After a long and complex development period, we are glad to announce that version 0.11.0 of DataFrames has been released. Among other features listed in the release notes, the major change introduced by this version is the move from the NA value (from the DataArrays package) to the new missing value (from the Missings package, and soon in Base).
DataFrames have been completely decoupled from DataArrays: the DataFrame constructor will no longer convert columns to DataArrays, but will keep them as they are. DataFrame columns can therefore be either plain Vector{T} objects (without support for missing values), Vector{Union{T, Missing}} (supporting missing values), DataVector{T} (by creating such vectors manually), or any other AbstractVector object. Thanks to improvements in the compiler, Vector{Union{T, Missing}} uses an efficient storage similar to DataArray on Julia 0.7, and should generally behave like DataVector{T}. The latter type can still be used for optimal performance, especially on Julia 0.6 (but also on 0.7, since not all Vector{Union{T, Missing}} optimizations have been implemented yet).

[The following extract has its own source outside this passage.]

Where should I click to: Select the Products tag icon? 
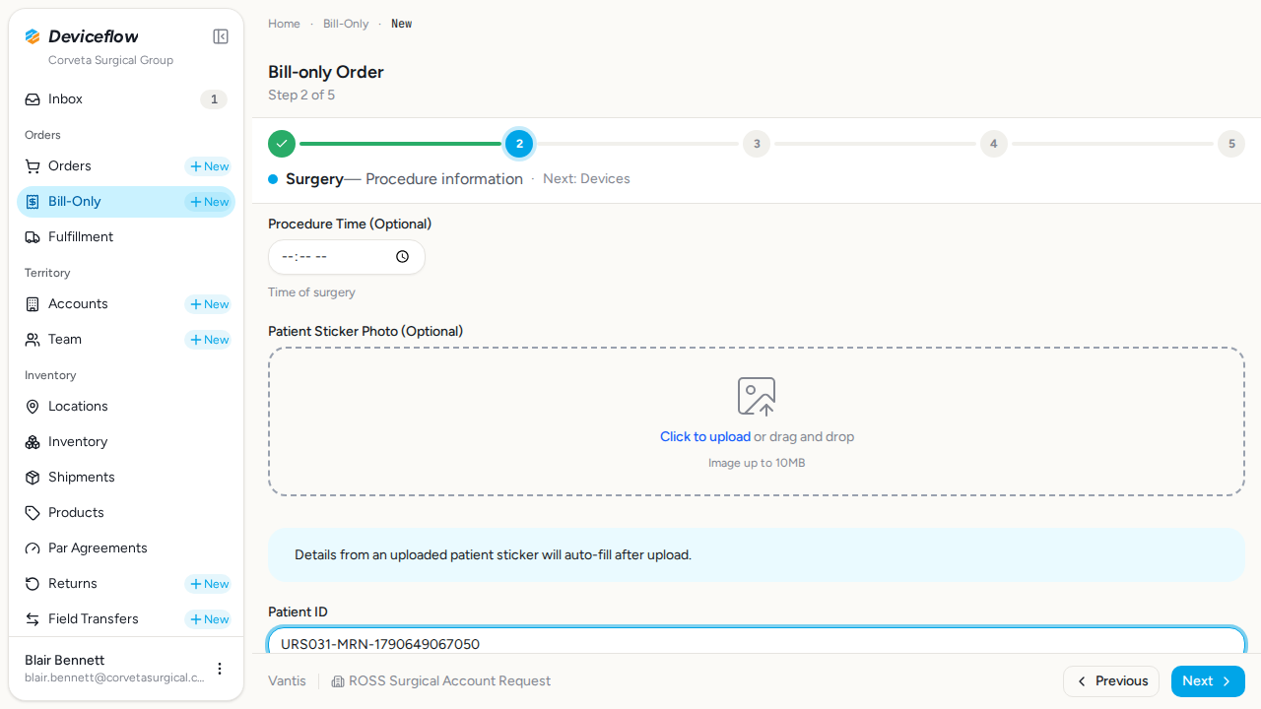click(x=33, y=513)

As part of the separation of features into independent packages, PooledDataArray has been deprecated in favor of either CategoricalArray or PooledArray. Indeed, PooledDataArray suffered from a lack of clarity regarding its goals: it was at the same time a way to efficiently store data with a small number of unique values, a way to represent categorical data, and it always supported missing values. Categorical data should now be stored using CategoricalArray, which supports both nominal and ordinal variables and allows comparing elements using operators such as <. Non-categorical data with a small number of unique values should be stored using the PooledArray type. These two types can either accept missing values or not, depending on the needs.
Functions to import/export CSV (readtable and writetable) have been deprecated in favor of CSV.read and CSV.write from the CSV package. This allows sharing code and combining our efforts with all other packages working with data.

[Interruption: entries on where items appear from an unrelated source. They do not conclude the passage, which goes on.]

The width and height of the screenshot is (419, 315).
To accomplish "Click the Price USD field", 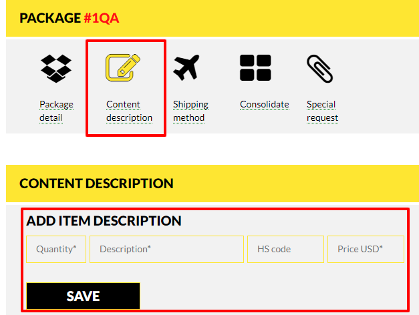I will [366, 249].
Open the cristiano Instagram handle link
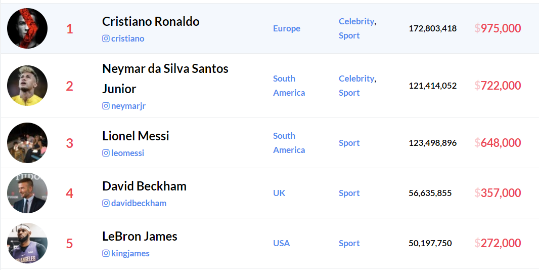This screenshot has height=270, width=539. click(x=127, y=38)
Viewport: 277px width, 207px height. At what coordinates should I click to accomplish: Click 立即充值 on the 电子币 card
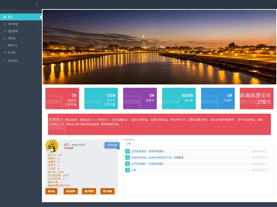pos(109,104)
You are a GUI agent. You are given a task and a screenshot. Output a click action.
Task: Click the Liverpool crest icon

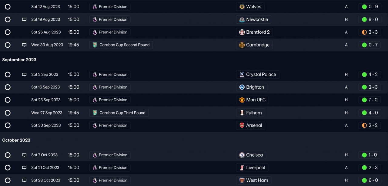(242, 168)
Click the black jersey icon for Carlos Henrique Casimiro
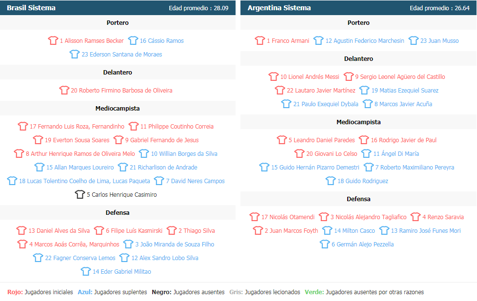This screenshot has width=477, height=301. tap(80, 195)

Finally, modeling features have been moved to a separate StatsModels package. This difference should only be visible to authors of modeling packages, which should now use that package instead of depending on DataFrames. The objective is to allow modeling packages to support any type of data structure automatically.
The porting process should be relatively straightforward. Deprecation warnings are printed, keeping the current code working in many cases (but unfortunately not all cases). NA should be replaced with missing, NAType with Missing and isna with ismissing everywhere. Functions dispatching on DataArray or AbstractDataArray should use AbstractArray{Union{T, Missing}} or AbstractArray{>:Missing} instead, which will match (among others) DataArray{T}. The na.rm=true argument should be replaced with skipmissing, e.g. sum(skipmissing(x)). PooledDataArray should be replaced with either CategoricalArray or PooledArray, which will require some adjustements to the code using such arrays. Code using modeling functions should call using StatsModels first. See the DataFrames manual for a short introduction to missing and CategoricalArray.
We hope that this new, more modular framework will allow for a better interaction between all packages in the data ecosystem. It should pave the road for future improvements to DataFrames and related packages. However, updating all packages to the new framework will take time. A list tracking progress is available here. Your help is welcome! Please also report any bugs you may find.
Also note that until all packages on your local installation have been ported to DataFrames 0.11.0, they will keep requiring version 0.10.1, and the package manager will not update DataFrames to version 0.11.0. If removing the problematic dependencies is not an option, you can use a separate Julia package directory to test the new framework: just set the JULIA_PKGDIR before starting Julia, and run Pkg.add("DataFrame").